May 3, 2019

Sergi Junyent Espinosa

14.00-14.15 Sergi Junyent Espinosa

‘tbc’

Stem cells (SCs) can respond to both self-renewal and differentiation signals in the niche, but the mechanisms behind signal detection, recognition and recruitment remain elusive. A fundamental signal in the niche is Wnt, a hydrophobic signalling ligand that is usually presented locally to receiving cells. To recapitulate early events in the cell-niche interaction and to study how stem cells recognise their niche, we covalently immobilised biologically active Wnt proteins to microbeads and presented them to a variety of Wnt responsive SCs, observing that SCs use cellular protrusions for their recruitment. Only naïve pluripotent SCs showed selective recruitment of the self-renewal signal Wnt3a. We show that the selectivity is mediated by Wnt3a interaction with the Wnt co-receptor Lrp6 and the interaction with members of the AMPA/Kainate family of glutamatergic receptors. Wnt ligand contact induces localized Ca2+ transients on the protrusion, allows local Wnt/β-catenin activation and facilitates Wnt recruitment.
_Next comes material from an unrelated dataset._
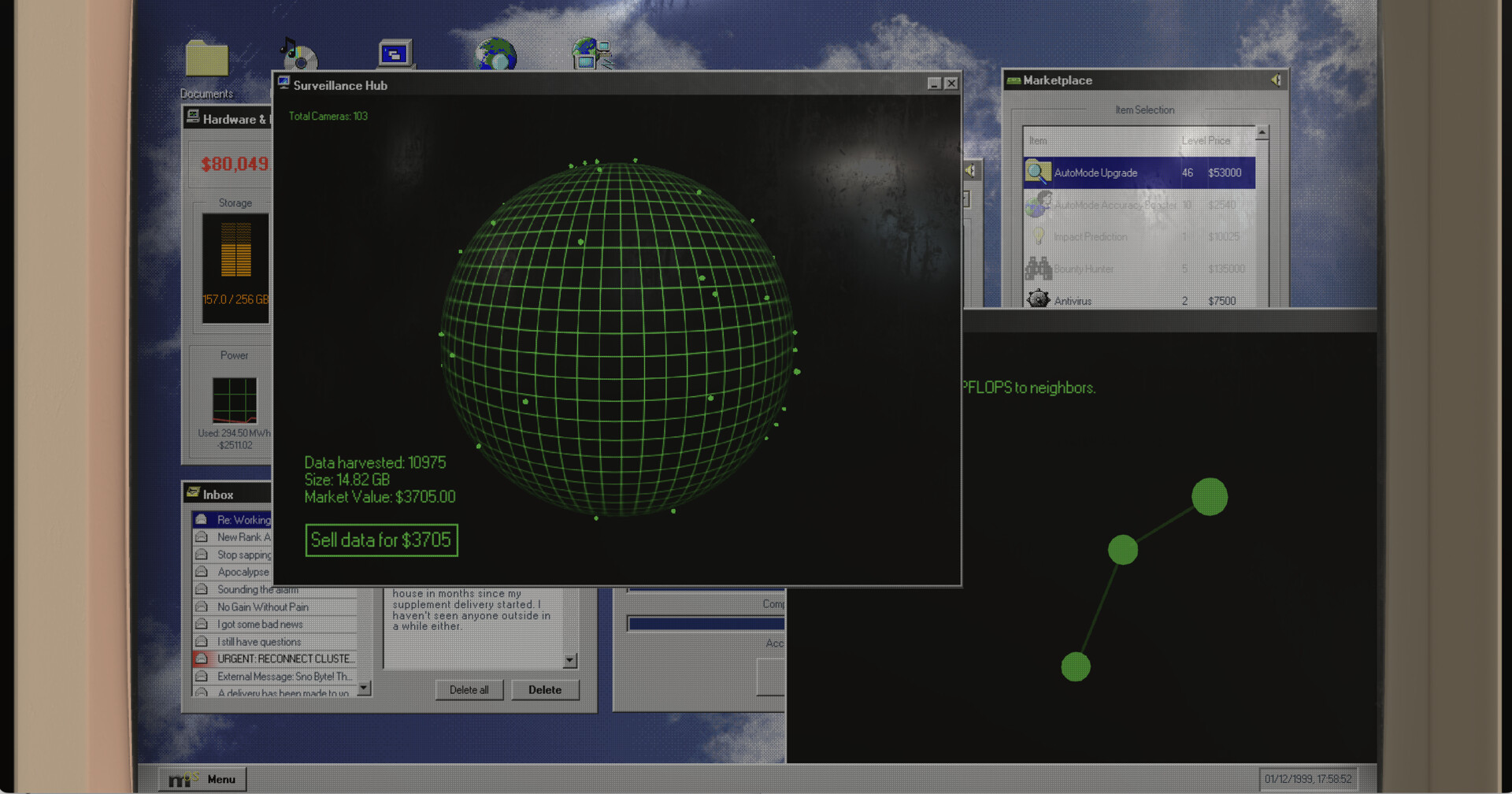
Task: Click the AutoMode Upgrade magnifier icon
Action: (1038, 173)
Wnt3a beads initiate a polarizing event that involves F-actin and β-catenin and leads to mitotic spindle orientation and asymmetric cell division. While Lrp6 control orientation precision, cell polarization and spindle orientation are mainly mediated by the co-receptor Lrp5. Asymmetric cell division is ensured by Lrp6 and the activation of the transcriptional Wnt/β-catenin pathway. Together, our data provides insight into the mechanisms that pluripotent SCs use to detect and react to self-renewal signals and presents molecular understanding of the contact-mediated signalling leading to oriented asymmetric cell division. Our results point to an unexplored partnership between Wnt and glutamatergic signalling in the SC niche.